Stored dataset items
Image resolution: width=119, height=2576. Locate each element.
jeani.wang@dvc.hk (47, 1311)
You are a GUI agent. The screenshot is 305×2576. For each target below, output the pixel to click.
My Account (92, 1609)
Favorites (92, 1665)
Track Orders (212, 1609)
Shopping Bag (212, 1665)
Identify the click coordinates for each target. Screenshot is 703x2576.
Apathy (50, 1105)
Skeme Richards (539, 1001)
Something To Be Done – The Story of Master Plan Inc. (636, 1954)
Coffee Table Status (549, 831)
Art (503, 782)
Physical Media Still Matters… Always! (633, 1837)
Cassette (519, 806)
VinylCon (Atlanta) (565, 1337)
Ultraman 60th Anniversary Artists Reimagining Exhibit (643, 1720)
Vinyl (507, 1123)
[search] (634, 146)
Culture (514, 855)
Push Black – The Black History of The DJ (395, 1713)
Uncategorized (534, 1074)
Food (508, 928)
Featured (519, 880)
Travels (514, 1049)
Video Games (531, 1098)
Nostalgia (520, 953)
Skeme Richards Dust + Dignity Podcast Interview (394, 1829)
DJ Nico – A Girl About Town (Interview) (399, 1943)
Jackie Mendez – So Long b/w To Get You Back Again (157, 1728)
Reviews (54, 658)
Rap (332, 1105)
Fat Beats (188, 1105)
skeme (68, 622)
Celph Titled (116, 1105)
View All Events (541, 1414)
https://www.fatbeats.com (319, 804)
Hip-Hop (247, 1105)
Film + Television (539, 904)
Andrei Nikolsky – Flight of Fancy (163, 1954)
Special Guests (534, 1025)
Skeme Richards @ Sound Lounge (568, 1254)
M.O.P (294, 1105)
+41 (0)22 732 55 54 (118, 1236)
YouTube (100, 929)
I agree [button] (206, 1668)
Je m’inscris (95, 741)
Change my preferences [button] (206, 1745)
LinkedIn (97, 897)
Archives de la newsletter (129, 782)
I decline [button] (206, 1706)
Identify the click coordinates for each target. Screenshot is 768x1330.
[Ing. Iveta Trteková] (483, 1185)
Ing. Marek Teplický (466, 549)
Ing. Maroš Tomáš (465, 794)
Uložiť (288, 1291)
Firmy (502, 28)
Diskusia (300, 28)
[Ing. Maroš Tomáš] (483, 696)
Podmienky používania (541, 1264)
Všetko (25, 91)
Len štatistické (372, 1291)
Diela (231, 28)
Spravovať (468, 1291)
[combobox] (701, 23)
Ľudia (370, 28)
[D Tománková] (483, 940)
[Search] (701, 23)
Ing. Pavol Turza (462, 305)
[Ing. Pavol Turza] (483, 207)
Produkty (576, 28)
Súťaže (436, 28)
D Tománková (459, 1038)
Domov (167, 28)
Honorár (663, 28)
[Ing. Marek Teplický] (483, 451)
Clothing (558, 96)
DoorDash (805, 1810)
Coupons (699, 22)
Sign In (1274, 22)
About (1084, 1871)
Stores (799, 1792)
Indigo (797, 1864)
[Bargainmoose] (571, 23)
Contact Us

Your instructions: All the records above need to be printed exactly.

Completed exercise:
Image resolution: width=119, height=2576. Locate each element.
jeani.wang@dvc.hk (47, 1311)
You are a GUI agent. The screenshot is 305×2576. For each target below, output the pixel to click.
My Account (92, 1609)
Favorites (92, 1665)
Track Orders (212, 1609)
Shopping Bag (212, 1665)
Identify the click coordinates for each target. Screenshot is 703x2576.
Apathy (50, 1105)
Skeme Richards (539, 1001)
Something To Be Done – The Story of Master Plan Inc. (636, 1954)
Coffee Table Status (549, 831)
Art (503, 782)
Physical Media Still Matters… Always! (633, 1837)
Cassette (519, 806)
VinylCon (Atlanta) (565, 1337)
Ultraman 60th Anniversary Artists Reimagining Exhibit (643, 1720)
Vinyl (507, 1123)
[search] (634, 146)
Culture (514, 855)
Push Black – The Black History of The DJ (395, 1713)
Uncategorized (534, 1074)
Food (508, 928)
Featured (519, 880)
Travels (514, 1049)
Video Games (531, 1098)
Nostalgia (520, 953)
Skeme Richards Dust + Dignity Podcast Interview (394, 1829)
DJ Nico – A Girl About Town (Interview) (399, 1943)
Jackie Mendez – So Long b/w To Get You Back Again (157, 1728)
Reviews (54, 658)
Rap (332, 1105)
Fat Beats (188, 1105)
skeme (68, 622)
Celph Titled (116, 1105)
View All Events (541, 1414)
https://www.fatbeats.com (319, 804)
Hip-Hop (247, 1105)
Film + Television (539, 904)
Andrei Nikolsky – Flight of Fancy (163, 1954)
Special Guests (534, 1025)
Skeme Richards @ Sound Lounge (568, 1254)
M.O.P (294, 1105)
+41 (0)22 732 55 54 (118, 1236)
YouTube (100, 929)
I agree [button] (206, 1668)
Je m’inscris (95, 741)
Change my preferences [button] (206, 1745)
LinkedIn (97, 897)
Archives de la newsletter (129, 782)
I decline [button] (206, 1706)
Identify the click coordinates for each target. Screenshot is 768x1330.
[Ing. Iveta Trteková] (483, 1185)
Ing. Marek Teplický (466, 549)
Ing. Maroš Tomáš (465, 794)
Uložiť (288, 1291)
Firmy (502, 28)
Diskusia (300, 28)
[Ing. Maroš Tomáš] (483, 696)
Podmienky používania (541, 1264)
Všetko (25, 91)
Len štatistické (372, 1291)
Diela (231, 28)
Spravovať (468, 1291)
[combobox] (701, 23)
Ľudia (370, 28)
[D Tománková] (483, 940)
[Search] (701, 23)
Ing. Pavol Turza (462, 305)
[Ing. Pavol Turza] (483, 207)
Produkty (576, 28)
Súťaže (436, 28)
D Tománková (459, 1038)
Domov (167, 28)
Honorár (663, 28)
[Ing. Marek Teplický] (483, 451)
Clothing (558, 96)
DoorDash (805, 1810)
Coupons (699, 22)
Sign In (1274, 22)
About (1084, 1871)
Stores (799, 1792)
Indigo (797, 1864)
[Bargainmoose] (571, 23)
Contact Us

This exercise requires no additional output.